Résumé

Curage des déchets plastiques dans l'Océan

En quelques années de croissance, la population mondiale a plus que triplé, engendrant une augmentation de la consommation de masse et donc de l’utilisation d’emballages plastiques. Ceci entraîne le rejet d’une quantité considérable de déchets peu dégradables qui, pour une partie d'entre eux, rejoignent les océans. Guidés par les courants marins, ils forment de gigantesques amas, que l'on retrouve dans chaque océan.
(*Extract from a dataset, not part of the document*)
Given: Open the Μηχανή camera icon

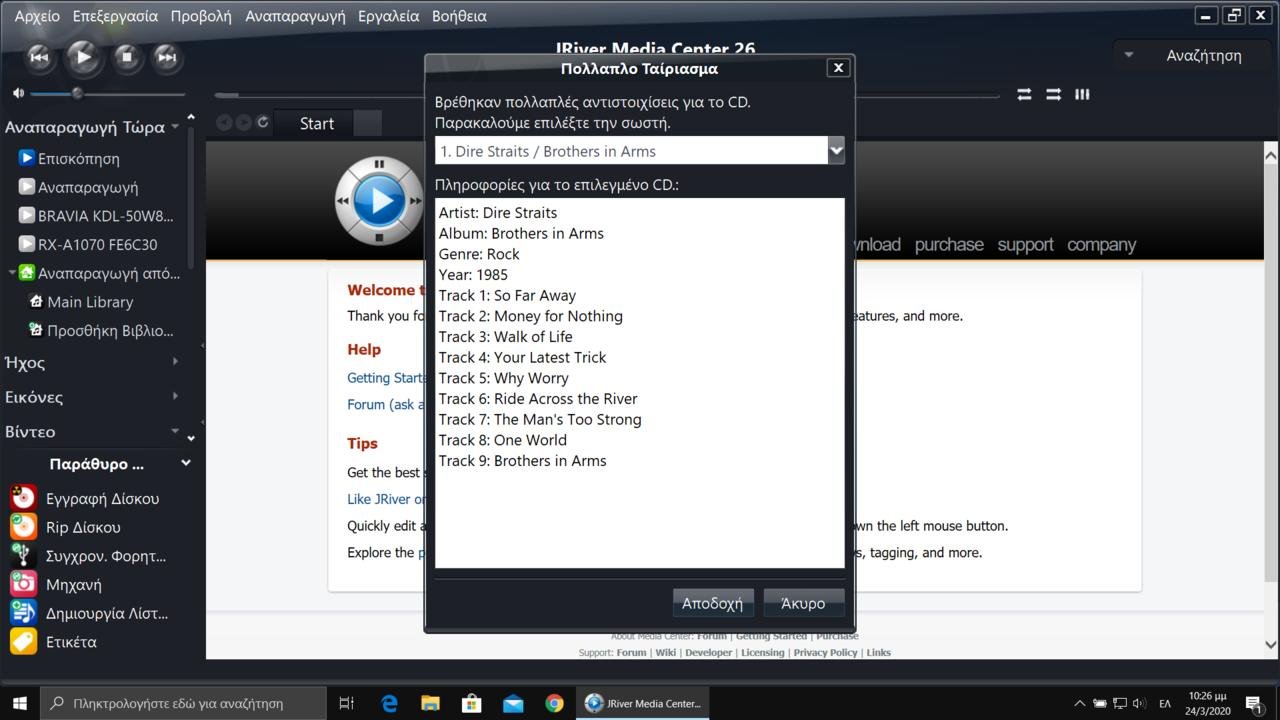Looking at the screenshot, I should (x=23, y=584).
Dans l’océan Pacifique, cette "île de déchets" s’étendrait sur une surface équivalente à plus de 5 fois la France, cela non sans conséquences sur la biodiversité, ainsi que sur l'Homme et ses activités.
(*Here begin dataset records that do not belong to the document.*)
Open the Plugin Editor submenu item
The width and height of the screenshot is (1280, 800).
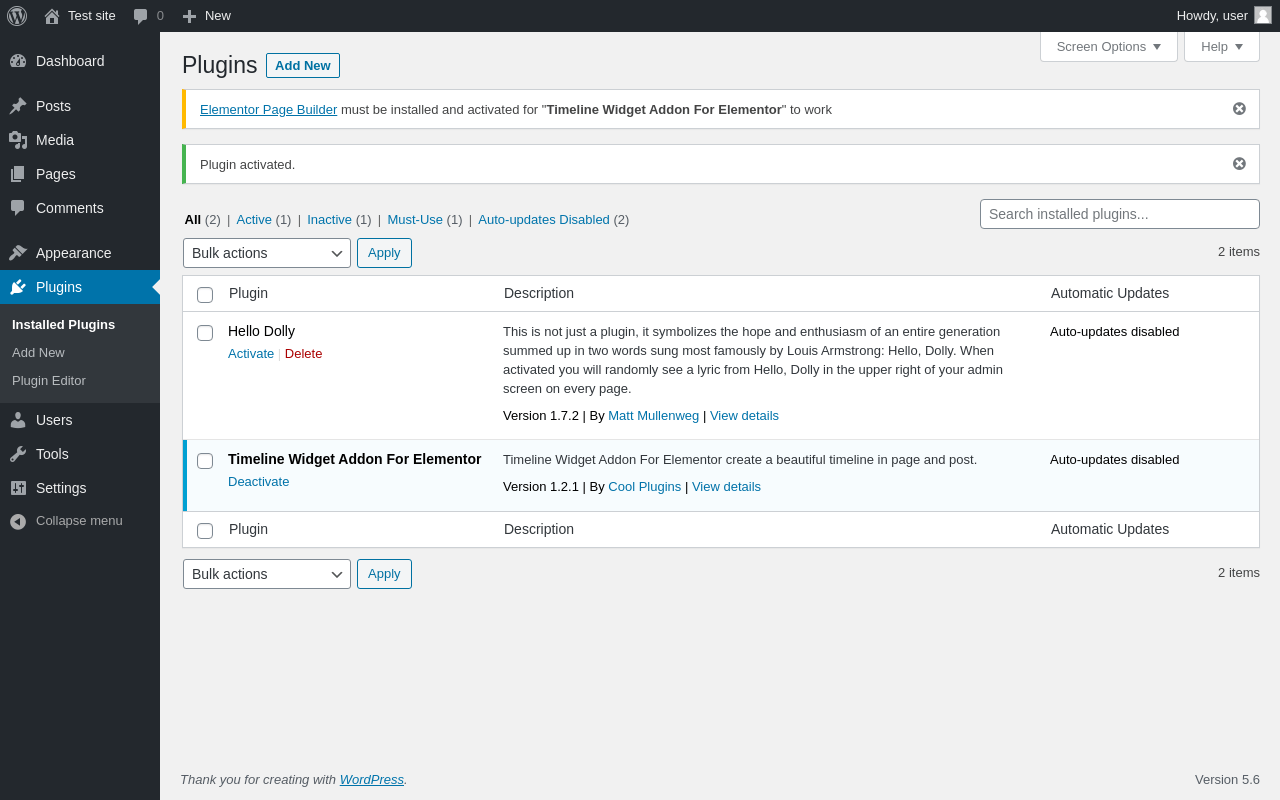point(49,381)
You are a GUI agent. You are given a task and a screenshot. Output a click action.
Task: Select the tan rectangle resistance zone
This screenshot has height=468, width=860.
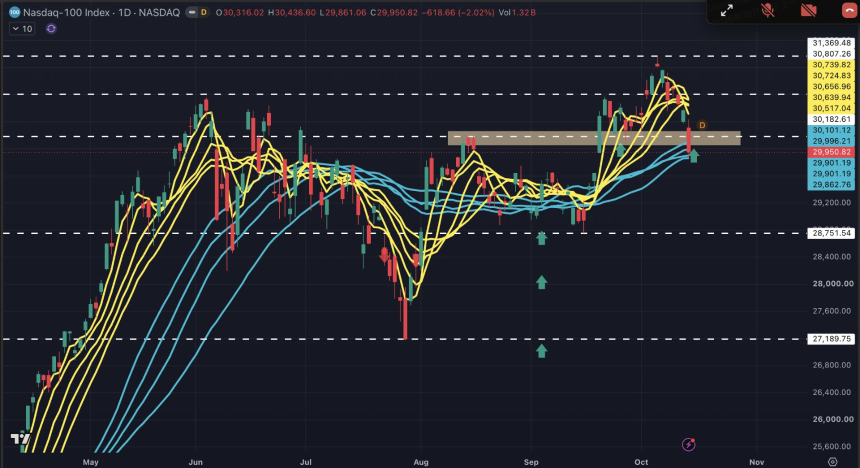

L'objectif de ce bureau d'étude est de décrire le cycle de vie du déchet marin plastique de son arrivée au sein de l'océan jusqu'à sa récupération et sa revalorisation. Nous nous pencherons donc sur la description et la modélisation des courants océaniques au niveau du gyre Atlantique Nord. Puis nous étudierons deux solutions possibles au problème de pollution plastique :

  • La récupération des déchets plastiques de l’océan et leur revalorisation en carburant ou par incinération. On se demandera notamment si cette revalorisation permettrait de financer le projet de curage.
  • Le développement de bioplastiques biodégradables, et plus particulièrement du PLA (acide polylactique). Nous verrons si cette solution est acceptable d’un point de vue environnemental.
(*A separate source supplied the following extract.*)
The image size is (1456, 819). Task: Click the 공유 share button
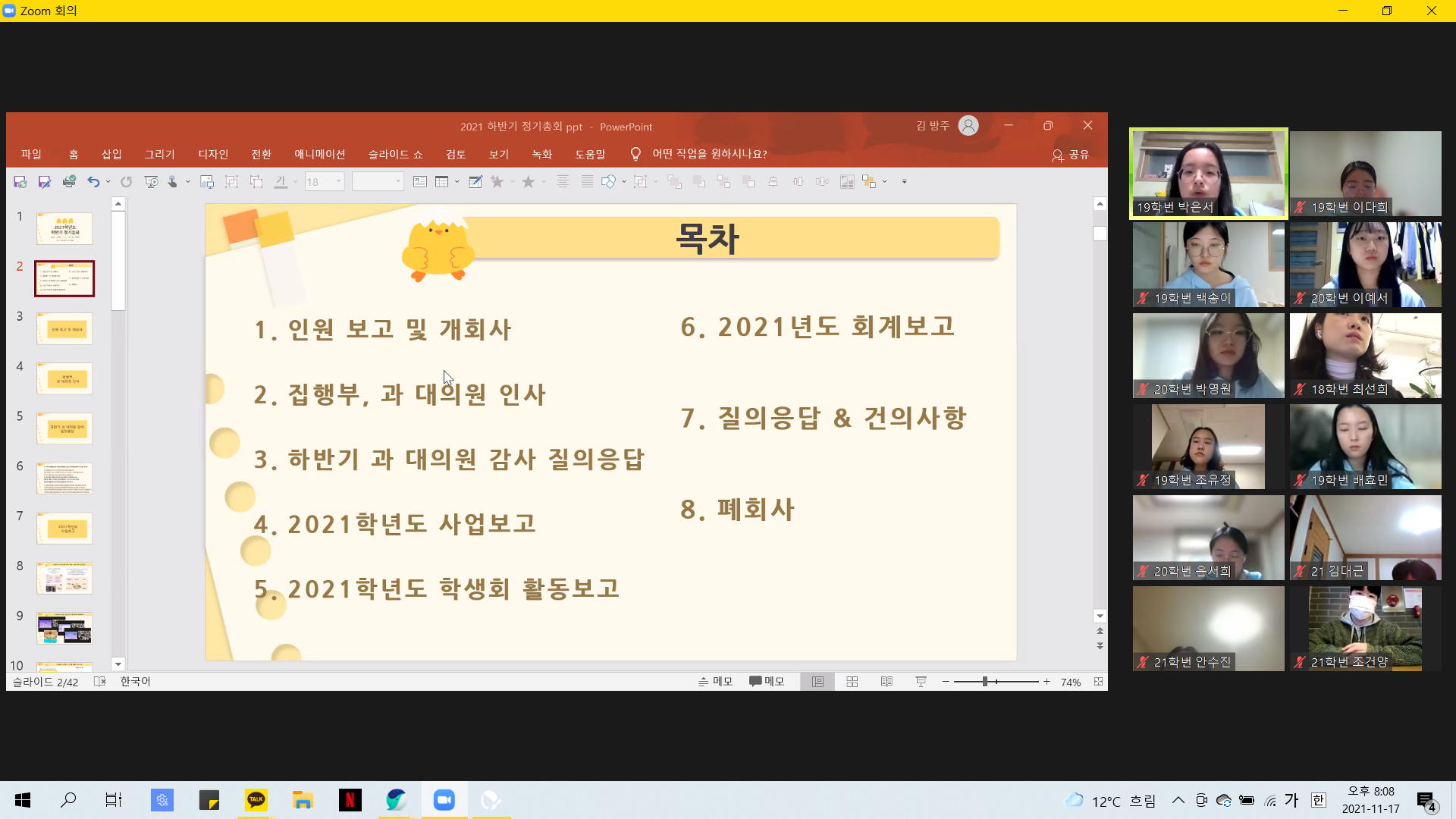[x=1071, y=155]
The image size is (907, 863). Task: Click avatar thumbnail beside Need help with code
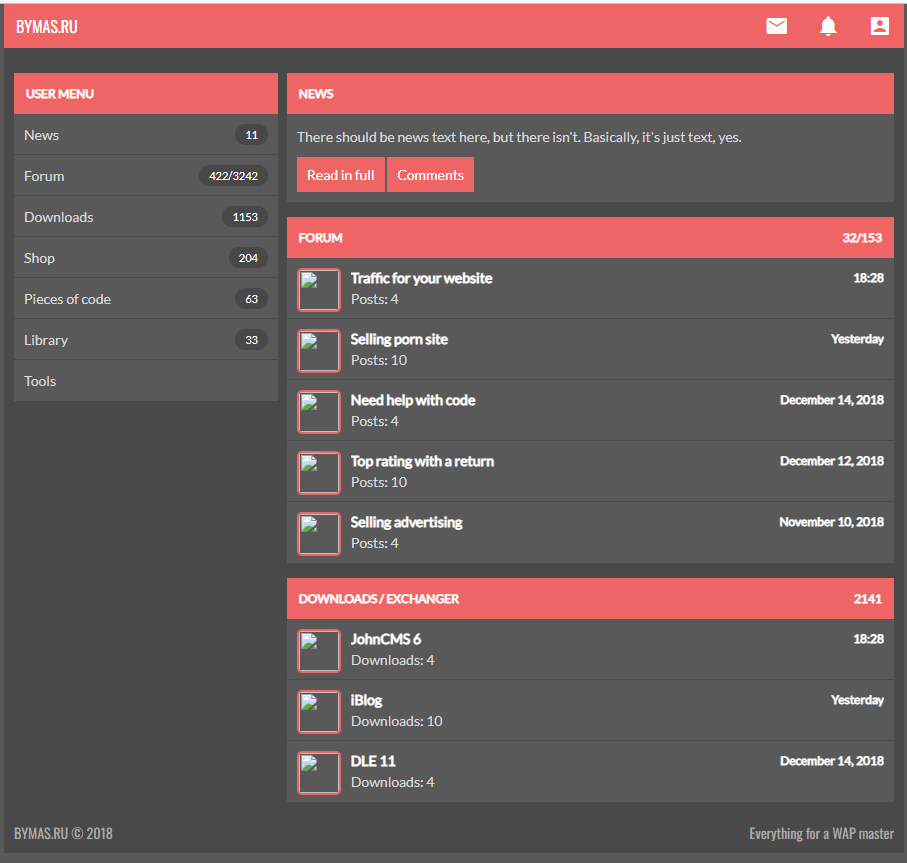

Le logiciel ROMS AGRIF se sert des équations primitives des courants afin de les modéliser et permet d'obtenir une bonne représentation de la circulation océanique. On observe ainsi au niveau de l’Atlantique Nord les quatre courants principaux formant le gyre. Ces modélisations couplées aux équations de déplacement des particules de plastiques permettent de comprendre leurs  trajectoires. A leur arrivée dans l’océan,  les déchets plastiques sont entraînés par les grands courants jusqu’au centre du gyre, ou ils s’accumulent. Il peut donc être intéressant de chercher à les récupérer à cet endroit.

 

Cependant, l’extraction du plastique dans le gyre Atlantique Nord ne serait pas rentable. En effet, dans les trois cas de valorisation envisagés, la valeur actuelle nette (VAN)  est très négative. Or, un projet n'est communément accepté que lorsque cette valeur est strictement positive. Par ailleurs, l’ACV comparative des deux voies de revalorisation -transformation en diesel et incinération- ne montre pas de différence notable au niveau des impacts environnementaux. La transformation en diesel apparaît donc être la solution la plus acceptable au vu des exigences du développement durable. Néanmoins, ce résultat dépend fortement de la quantité de plastique réellement extractible, donc valorisable, et cette valeur est difficile à estimer.

Les solutions aval étant difficilement réalisables, tant d’un point de vue technique qu’économique, il serait plus pertinent de s’intéresser à une solution amont, notamment celle qui consiste à substituer les plastiques traditionnels par des bioplastiques biodégradables. L’analyse de cycle de vie (ACV) réalisée montre clairement que pour des plastiques se retrouvant en milieu marin, le PLA est moins nocif pour l’environnement que le PE (polyéthylène) récupéré et revalorisé. De plus, on peut noter l’importance du recyclage en termes d’impacts évités pour la filière classique. Cependant, ces résultats sont à analyser avec du recul et un esprit critique car ils dépendent directement des hypothèses de travail, notamment en ce qui concerne la biodégradabilité du PLA dans l’océan.

 

Le problème de la pollution plastique des océans reste un problème complexe et encore peu connu. A l’heure actuelle, le manque d’information sur les « continents de plastiques », de moyens techniques et de volonté politique est un frein à la mise en place d’un projet concret de dépollution de ces zones. Les solutions amont (recyclage, bioplastiques, taxes) semblent être pour le moment plus réalistes.